If this is confusing, think about it this way: do black people of a high socioeconomic status still get the disease more often than white people of the same high socioeconomic status? If not, then race is not the best predictor of the disease.
Here’s the problem I have: even though we in the scientific community know that risk factors such as race are not necessarily causes of diseases, sometimes we treat them as if they are. Patients of color may feel that they are destined to develop a disease, and this may affect their habits and outlook on life. This idea is explored extensively in some of Malcolm Gladwell’s works, including Outliers (which I highly recommend!).
The solutions I propose:
Let’s call it like it is and get better at identifying the right risk factors. If socioeconomic status is a better predictor of disease than race, then let’s get better at measuring socioeconomic status. If there are other cultural factors that are often tied to a race but better explain what we see, let’s figure out what those factors are.

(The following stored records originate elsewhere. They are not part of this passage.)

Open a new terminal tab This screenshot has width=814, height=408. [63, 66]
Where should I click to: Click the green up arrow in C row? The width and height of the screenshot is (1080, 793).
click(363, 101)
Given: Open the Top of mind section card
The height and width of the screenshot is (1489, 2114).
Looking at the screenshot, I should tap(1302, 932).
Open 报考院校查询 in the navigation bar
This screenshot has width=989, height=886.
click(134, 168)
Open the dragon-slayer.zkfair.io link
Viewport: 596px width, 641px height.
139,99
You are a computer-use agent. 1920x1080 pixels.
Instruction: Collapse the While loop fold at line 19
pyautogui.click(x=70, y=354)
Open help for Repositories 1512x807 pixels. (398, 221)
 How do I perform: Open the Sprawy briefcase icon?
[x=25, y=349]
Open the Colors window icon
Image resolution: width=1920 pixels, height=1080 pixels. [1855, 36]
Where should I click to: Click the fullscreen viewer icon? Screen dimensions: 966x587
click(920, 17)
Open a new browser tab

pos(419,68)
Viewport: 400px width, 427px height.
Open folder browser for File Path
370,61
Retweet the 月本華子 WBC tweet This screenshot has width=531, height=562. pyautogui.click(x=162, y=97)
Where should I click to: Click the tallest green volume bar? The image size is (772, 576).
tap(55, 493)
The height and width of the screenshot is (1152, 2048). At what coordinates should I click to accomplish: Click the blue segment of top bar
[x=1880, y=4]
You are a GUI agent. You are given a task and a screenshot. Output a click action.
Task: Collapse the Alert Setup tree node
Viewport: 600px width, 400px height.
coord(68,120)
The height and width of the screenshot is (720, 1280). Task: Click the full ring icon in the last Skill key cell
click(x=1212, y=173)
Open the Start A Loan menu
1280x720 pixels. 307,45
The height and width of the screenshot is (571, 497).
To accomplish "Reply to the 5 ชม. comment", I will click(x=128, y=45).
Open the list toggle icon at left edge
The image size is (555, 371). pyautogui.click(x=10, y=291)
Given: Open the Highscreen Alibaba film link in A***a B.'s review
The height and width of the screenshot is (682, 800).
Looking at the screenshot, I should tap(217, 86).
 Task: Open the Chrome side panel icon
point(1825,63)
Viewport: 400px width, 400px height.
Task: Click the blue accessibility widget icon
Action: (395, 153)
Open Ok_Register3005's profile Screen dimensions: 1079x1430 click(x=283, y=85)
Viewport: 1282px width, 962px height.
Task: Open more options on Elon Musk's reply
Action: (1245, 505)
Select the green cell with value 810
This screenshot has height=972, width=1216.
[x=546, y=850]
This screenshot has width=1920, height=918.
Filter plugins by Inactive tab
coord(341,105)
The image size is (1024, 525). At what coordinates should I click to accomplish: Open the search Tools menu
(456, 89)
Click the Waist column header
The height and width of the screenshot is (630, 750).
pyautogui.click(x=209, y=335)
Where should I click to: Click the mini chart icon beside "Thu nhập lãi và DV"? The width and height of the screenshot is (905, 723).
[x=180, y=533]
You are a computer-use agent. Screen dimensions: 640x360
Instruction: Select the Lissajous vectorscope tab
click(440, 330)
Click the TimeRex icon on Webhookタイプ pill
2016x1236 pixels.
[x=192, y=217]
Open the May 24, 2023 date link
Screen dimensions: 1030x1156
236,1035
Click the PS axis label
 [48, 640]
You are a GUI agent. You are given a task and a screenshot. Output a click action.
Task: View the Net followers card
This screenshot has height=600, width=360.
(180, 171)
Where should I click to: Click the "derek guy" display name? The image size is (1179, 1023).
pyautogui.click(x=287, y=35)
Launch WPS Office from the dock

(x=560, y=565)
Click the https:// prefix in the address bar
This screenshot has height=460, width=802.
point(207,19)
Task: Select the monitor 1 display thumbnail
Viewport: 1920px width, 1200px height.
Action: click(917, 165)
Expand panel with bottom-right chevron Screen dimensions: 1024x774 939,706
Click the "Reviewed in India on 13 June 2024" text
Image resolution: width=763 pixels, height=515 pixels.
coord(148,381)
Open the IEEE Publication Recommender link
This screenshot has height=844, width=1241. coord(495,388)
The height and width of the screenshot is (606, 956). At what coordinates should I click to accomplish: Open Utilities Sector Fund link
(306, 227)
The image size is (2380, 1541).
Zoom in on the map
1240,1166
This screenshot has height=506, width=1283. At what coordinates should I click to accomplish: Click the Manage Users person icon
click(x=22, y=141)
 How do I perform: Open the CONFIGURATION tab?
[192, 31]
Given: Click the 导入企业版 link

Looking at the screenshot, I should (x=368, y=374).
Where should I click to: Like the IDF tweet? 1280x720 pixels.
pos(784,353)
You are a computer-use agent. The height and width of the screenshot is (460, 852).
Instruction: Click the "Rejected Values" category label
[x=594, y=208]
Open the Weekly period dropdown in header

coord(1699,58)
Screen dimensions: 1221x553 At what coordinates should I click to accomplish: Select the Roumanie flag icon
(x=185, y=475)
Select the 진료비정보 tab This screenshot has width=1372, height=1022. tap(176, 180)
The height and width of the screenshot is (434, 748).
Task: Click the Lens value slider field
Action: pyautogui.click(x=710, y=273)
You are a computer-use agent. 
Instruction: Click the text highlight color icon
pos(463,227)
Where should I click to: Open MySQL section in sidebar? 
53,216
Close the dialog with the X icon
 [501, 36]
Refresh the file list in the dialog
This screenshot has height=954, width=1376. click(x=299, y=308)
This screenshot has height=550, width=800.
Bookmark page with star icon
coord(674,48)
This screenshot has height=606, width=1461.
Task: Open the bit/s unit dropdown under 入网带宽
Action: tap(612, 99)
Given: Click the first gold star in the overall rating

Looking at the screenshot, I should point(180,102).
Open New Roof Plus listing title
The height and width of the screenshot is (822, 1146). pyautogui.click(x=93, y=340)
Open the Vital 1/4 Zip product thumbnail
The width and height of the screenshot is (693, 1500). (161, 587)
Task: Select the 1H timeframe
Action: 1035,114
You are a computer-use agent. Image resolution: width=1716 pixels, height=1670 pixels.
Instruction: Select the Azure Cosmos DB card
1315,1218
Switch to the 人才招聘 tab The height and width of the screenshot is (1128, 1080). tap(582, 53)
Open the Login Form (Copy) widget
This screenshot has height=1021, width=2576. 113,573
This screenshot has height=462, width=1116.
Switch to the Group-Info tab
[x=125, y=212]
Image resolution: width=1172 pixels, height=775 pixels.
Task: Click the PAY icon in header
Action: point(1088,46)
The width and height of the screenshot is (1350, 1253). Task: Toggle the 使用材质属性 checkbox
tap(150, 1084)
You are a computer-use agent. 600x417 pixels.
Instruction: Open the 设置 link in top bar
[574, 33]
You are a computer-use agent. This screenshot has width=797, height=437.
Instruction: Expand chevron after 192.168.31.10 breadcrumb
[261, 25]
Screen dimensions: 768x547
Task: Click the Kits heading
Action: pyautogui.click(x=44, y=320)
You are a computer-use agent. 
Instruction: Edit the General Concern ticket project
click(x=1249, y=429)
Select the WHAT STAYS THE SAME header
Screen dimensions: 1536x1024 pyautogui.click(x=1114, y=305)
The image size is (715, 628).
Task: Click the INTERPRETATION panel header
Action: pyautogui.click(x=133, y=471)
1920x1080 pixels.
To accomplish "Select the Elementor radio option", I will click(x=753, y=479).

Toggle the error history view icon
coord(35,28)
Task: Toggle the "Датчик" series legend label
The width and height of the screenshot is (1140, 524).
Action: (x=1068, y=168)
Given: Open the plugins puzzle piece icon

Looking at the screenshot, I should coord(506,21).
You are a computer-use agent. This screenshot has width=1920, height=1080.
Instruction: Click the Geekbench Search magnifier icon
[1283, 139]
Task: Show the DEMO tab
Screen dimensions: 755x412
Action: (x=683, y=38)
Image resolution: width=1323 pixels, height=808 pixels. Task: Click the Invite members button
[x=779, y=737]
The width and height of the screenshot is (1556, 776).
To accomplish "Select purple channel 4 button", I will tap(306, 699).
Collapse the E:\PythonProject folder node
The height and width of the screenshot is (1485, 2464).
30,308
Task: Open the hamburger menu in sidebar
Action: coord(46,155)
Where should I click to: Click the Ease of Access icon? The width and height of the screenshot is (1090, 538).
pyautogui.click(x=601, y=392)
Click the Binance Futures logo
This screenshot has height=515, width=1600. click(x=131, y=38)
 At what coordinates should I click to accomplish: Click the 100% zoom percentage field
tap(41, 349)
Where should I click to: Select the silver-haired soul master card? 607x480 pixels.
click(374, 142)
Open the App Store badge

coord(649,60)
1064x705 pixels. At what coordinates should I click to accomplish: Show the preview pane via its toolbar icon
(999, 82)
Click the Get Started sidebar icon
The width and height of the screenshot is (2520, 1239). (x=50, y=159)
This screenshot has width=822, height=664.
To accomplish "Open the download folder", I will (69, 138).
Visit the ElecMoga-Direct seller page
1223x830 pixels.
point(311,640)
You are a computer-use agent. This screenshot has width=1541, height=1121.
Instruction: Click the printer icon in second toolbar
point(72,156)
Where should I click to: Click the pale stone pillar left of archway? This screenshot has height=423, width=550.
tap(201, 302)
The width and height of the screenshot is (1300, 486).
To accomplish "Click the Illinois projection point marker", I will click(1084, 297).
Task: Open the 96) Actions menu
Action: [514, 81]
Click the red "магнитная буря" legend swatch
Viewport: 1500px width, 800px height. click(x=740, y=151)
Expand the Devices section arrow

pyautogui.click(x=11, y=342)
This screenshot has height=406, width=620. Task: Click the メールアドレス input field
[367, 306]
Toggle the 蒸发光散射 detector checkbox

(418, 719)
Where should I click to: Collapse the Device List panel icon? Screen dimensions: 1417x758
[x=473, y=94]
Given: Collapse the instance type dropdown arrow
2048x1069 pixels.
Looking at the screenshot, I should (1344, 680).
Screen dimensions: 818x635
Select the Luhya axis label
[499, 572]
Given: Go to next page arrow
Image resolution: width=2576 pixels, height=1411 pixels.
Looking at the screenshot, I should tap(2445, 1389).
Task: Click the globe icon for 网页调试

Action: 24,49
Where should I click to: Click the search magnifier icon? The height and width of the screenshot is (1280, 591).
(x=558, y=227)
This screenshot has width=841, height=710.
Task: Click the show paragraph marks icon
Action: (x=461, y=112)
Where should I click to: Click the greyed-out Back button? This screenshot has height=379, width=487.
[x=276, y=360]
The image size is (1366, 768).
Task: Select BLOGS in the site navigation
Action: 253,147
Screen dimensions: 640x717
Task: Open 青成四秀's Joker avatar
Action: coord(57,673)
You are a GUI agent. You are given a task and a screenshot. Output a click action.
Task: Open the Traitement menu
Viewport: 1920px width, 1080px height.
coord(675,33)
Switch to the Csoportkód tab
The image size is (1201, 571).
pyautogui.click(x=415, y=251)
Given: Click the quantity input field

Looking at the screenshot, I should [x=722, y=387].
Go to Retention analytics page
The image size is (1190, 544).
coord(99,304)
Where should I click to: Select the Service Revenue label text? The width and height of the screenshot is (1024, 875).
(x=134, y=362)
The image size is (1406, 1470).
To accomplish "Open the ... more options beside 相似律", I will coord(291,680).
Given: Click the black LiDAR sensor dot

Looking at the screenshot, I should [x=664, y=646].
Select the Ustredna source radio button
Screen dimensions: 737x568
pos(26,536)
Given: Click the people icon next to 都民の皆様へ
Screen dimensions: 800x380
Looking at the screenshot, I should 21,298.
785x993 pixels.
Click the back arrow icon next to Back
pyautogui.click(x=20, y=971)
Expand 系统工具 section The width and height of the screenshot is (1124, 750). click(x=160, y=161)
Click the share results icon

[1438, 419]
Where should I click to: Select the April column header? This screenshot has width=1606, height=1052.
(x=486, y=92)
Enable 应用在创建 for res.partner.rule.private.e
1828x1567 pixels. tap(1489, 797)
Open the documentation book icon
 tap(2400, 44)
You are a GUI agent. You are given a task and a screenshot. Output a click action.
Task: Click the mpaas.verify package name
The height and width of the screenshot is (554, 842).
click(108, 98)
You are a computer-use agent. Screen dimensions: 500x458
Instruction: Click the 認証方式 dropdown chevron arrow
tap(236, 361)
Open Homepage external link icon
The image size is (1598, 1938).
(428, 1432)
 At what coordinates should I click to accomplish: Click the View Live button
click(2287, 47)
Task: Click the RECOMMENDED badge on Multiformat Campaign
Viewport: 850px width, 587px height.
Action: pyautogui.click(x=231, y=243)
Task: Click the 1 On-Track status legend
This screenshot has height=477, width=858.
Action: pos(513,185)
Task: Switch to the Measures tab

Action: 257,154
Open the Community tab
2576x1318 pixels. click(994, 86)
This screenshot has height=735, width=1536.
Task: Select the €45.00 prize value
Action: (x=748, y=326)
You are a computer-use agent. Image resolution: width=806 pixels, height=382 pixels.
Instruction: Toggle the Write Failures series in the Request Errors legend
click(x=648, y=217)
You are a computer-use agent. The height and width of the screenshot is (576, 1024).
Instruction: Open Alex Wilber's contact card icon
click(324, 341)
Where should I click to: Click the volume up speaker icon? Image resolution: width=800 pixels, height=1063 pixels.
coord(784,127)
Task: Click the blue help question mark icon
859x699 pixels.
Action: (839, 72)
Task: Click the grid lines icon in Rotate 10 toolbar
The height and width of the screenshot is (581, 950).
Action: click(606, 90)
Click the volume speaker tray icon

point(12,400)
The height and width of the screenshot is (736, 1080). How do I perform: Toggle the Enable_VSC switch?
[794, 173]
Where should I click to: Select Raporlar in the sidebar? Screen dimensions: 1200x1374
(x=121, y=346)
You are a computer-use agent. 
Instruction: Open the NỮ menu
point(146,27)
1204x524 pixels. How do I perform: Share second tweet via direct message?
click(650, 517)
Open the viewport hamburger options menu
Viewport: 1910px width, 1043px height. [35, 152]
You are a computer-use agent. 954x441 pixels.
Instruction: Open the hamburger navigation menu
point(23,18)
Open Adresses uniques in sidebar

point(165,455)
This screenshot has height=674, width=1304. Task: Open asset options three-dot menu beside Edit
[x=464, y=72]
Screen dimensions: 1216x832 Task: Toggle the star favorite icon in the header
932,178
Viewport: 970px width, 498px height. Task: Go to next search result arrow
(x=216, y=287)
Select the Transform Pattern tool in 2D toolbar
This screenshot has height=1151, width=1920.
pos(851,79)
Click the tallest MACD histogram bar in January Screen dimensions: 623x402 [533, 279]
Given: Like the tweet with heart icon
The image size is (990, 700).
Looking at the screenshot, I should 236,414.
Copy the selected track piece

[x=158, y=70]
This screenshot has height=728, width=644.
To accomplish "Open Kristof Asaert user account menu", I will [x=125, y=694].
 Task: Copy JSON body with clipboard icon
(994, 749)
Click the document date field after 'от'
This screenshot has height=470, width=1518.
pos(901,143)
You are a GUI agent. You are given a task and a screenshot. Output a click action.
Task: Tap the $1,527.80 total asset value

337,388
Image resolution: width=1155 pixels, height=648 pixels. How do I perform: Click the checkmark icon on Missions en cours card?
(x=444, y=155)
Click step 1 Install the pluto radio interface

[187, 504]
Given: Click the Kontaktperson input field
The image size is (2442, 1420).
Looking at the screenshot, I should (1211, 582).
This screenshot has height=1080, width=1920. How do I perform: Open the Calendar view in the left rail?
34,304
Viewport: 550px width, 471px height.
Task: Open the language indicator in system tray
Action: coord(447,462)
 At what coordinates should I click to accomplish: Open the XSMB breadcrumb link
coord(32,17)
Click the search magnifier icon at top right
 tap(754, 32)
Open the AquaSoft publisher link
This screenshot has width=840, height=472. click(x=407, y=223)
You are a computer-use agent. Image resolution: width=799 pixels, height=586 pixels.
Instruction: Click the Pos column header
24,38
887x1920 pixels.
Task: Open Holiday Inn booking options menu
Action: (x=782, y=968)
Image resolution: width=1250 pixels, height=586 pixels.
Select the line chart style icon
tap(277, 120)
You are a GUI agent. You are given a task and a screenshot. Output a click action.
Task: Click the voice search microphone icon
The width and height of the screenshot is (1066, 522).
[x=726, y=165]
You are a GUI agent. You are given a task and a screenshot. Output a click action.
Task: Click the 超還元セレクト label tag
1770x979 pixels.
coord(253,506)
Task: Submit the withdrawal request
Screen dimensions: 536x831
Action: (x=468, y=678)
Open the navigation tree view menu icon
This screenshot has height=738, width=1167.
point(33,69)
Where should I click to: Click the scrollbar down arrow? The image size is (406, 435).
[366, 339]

Let’s also actually enroll participants that racially and ethnically represent the population and then look for differences by race in each of our studies, the same way we analyze results by sex or gender. More importantly, we can think a little more deeply about the data we are collecting and what it really means; how valid is our measure of race, really? If someone chooses to answer a race question as “other” because they are half white and half black, how good are the data? Every time we scientists publish a paper, we have a choice in how we present our results. We can choose to do it the way it’s always been done because it’s easier to get it through peer review, or we can be true pioneers in making science better and try something new.
P.S. I have also been a participant in research studies and numerous surveys of all kinds (I’m sure all of us have been at some point). Why are there only three or four race categories? People who identify as white do not all come from the same cultural background, and the same goes for people who identify as black or Asian. If we’re going to spend time classifying people like this, why don’t we try to get a little more accurate?